From the entries that follow, report every line in which "blue" occurs.

═══ Records ═══

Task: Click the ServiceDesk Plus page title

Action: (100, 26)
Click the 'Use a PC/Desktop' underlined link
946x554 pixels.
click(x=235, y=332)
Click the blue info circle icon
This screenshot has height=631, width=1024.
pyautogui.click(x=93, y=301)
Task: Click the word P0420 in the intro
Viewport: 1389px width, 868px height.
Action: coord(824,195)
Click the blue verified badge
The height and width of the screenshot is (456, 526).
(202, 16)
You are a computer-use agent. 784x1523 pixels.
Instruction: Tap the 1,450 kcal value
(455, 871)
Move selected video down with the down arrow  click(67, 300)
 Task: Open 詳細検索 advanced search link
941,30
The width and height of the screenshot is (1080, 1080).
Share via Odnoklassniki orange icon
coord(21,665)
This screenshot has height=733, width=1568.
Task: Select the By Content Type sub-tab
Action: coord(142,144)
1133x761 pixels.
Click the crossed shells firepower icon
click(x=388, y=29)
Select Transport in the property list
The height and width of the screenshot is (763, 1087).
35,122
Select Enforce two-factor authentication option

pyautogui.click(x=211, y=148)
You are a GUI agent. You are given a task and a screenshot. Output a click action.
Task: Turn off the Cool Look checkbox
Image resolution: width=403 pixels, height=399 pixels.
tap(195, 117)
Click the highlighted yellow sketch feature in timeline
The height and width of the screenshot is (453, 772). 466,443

═══

## Response to this exercise
Click the blue info circle icon
Click the blue verified badge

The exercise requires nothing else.